“THE STORY OF MIXED RACE KIDS IS HARDLY EVER TOLD”
Winnipeg actor, playwright and director Cherissa Richards has an ongoing love affair with theatre for young audiences.
“I’ve always had a warm place in my heart for TYA [Theatre for Young Audiences]. Student audiences demand you to be honest and truthful in the telling,” says Richards. “There’s nowhere to hide.”
Richards knows this from experience. All of her firsts took place at MTYP while working with Theatre for Young Audiences, including her first professional performance as an actor and a director (in separate productions of The Power of Harriet T) and as a playwright (she co-wrote Torn Through Time along with Carrie Costello and Frances Koncan). MTYP audiences may also recognize Richards from her most recent MTYP appearance in The House at Pooh Corner.
“MTYP’s audiences are not always polite,” laughs the multi-talented Winnipeg artist. “They tell you what they think. You have to work really hard as an artist to get them involved in your work. Kids can only tell the truth about what they are feeling. They aren’t afraid to respond, to cry, to be excited, to react, to shout out, to enjoy. Plus you see the change that you make in front of you.”
While co-writing Torn Through Time for MTYP in 2018, Richards found that she really enjoyed the creation process. The show featured a young girl ripping out the pages of a library book, which brought to life three female historical trailblazers.
Her experience during Torn Through Time made her eager for more. “It was quite serendipitous, because I’ve always wanted to write. Working with other playwrights was a great way for me to find my voice.”
Richards has begun research for a new play, which she has titled Colour Rich. It follows the young lives of three Winnipeg girls, as they negotiate their identity and place in the world.
She is once again working with Costello, who is acting as her writing mentor. As part of her process, Richards will be interviewing children of mixed race and integrating their stories into her new play. “I have to do the interviews first and once I have a draft, we’ll start doing workshops at MTYP’s building and see where it takes us.”
Richards identifies as half Mennonite, half Black. Her father was from the Caribbean and her mother was from a Mennonite family from Morris, Manitoba.
“The story of mixed race kids is hardly ever told. It’s very rare,” she says. “Yet when I look at the landscape, most kids are mixed race. There’s something beautiful about these stories. I’ve spent my life in varying degrees of blackness and whiteness. Recently a fellow artist explained mixed race to me as you’re not half of one and half of the other, you are colour rich. You are full of both of these races. I find that idea to be so inspiring.”
Colour Rich will explore the past, present and future of characters feeling split because of their mixed race. The characters exist in a world where otherness is under attack and grow from the feeling of being pulled in different directions by their cultures, to embracing all aspects of themselves.

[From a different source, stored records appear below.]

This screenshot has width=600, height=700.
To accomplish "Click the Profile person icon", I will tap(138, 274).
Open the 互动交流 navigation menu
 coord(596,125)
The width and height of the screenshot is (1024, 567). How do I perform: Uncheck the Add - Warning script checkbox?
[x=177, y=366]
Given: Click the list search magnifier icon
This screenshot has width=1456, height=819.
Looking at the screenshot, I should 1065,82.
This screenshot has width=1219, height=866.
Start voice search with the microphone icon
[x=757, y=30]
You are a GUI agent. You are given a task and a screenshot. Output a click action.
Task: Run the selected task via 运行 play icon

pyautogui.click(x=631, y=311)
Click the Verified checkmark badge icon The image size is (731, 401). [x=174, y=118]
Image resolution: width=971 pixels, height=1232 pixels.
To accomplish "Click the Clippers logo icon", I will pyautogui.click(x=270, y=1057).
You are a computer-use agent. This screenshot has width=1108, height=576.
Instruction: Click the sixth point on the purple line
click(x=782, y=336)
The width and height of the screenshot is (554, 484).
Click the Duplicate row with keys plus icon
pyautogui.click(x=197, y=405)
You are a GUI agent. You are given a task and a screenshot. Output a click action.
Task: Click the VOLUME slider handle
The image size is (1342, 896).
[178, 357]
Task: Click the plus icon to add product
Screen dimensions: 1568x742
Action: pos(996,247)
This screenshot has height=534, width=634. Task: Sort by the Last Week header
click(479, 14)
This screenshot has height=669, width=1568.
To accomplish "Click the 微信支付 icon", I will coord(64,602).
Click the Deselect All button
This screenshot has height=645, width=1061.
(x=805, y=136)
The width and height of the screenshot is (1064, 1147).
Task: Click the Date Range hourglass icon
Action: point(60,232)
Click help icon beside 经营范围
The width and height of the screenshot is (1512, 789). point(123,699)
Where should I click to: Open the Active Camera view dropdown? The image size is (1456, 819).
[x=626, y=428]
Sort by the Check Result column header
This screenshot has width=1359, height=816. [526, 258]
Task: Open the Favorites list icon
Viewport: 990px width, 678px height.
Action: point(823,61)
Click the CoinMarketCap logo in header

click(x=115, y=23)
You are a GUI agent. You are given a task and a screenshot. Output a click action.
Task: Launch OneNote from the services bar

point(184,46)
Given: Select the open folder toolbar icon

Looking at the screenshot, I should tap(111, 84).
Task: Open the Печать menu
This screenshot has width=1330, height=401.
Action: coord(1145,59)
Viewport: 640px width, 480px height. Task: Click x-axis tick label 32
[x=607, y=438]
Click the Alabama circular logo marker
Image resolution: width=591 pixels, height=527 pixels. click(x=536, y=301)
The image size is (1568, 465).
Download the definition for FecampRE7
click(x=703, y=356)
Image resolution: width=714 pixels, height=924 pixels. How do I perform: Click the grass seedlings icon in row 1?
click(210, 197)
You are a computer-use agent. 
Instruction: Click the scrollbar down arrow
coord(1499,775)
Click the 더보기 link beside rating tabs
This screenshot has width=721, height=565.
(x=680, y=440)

“I didn’t consider myself an activist before George Floyd’s death,” says Richards, adding that the Black Lives Matter movement which burgeoned out of this death has had a profound effect on her. “It’s really important to me to be part of the change that is happening in this moment and in our city right now. I want to be at the forefront of helping to make change.
“Recently, I had this young girl who saw me in Harriet T say ‘I’m an actor now because of you.’ We have to be beacons for our people. We have to get the message out that ‘You have a place, you have a home.’”
Richards feels that MTYP is the obvious place for her to develop her latest project. “MTYP is a really inspiring place to create young people’s theatre. I’m always grateful to come back to MTYP. Being offered space to create there is incredible. It’s just so wonderful.”